If you experience frequent bowel movements and any of the following symptoms, consult your doctor:
- Stools that are bloody or rectum bleeding
- Unintentional weight loss
- Acute severe diarrhea following hospitalization or antibiotic use
- Severe or chronic (long-term) diarrhea
- Painful, puffy, or inflated abdomen
- Stools with a strong odor
- Abdominal cramps
- Incontinence (inability to regulate bowel movements)
- Body aches
- Constipation that hurts
What are the risks of having frequent bowel movements?
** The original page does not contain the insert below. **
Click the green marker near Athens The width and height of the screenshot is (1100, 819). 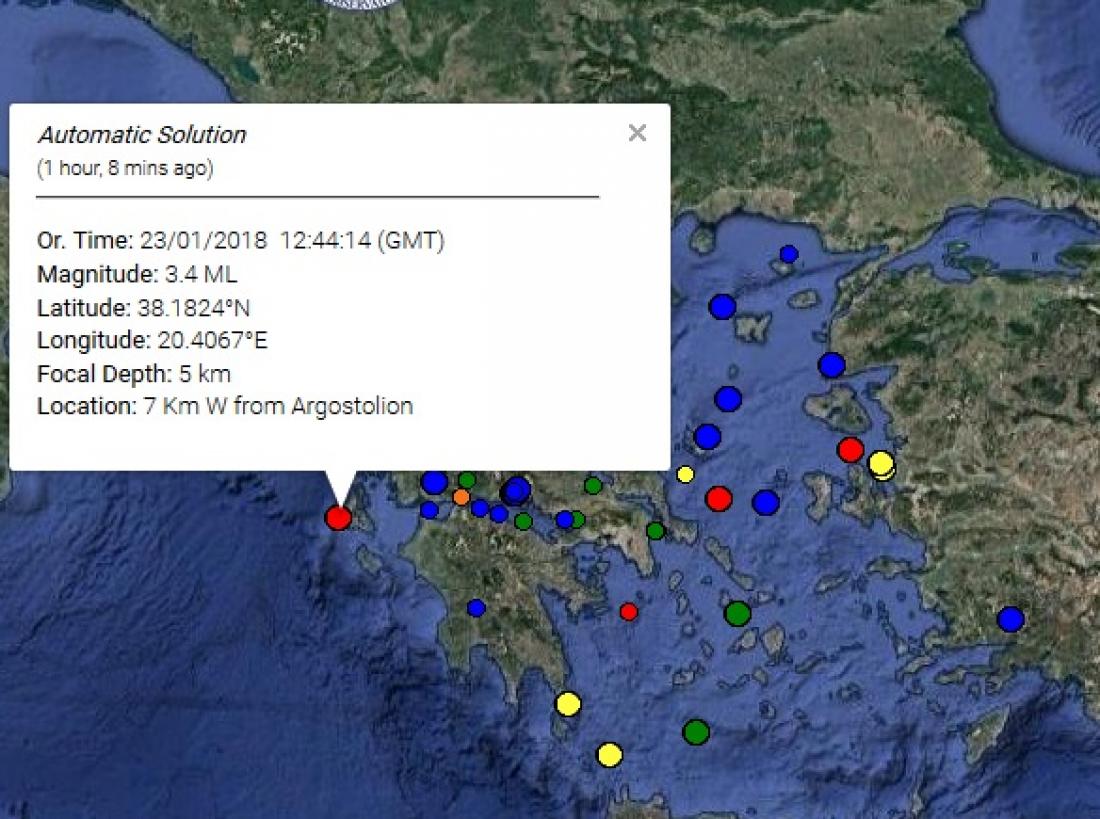[x=655, y=531]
Because frequent bowel movements can be a sign of a serious condition, failing to seek treatment might lead to major consequences and lasting harm. Once the underlying reason has been identified, you must adhere to the treatment plan that you and your doctor devised particularly for you to limit the risk of potential problems such as:
- Anemia (low red blood cell count)
- Intestinal blockage and intestinal wall rupture
- Spread of cancer
- Spread of infection
The frequency of bowel movements varies from person to person, but more than three bowel movements per day are considered frequent. This can be caused by particular foods or dietary variables, but it can also be caused by viral or bacterial infections, drug side effects, and certain medical disorders. Treatment is not always required.
However, it may include addressing the underlying problem if one exists.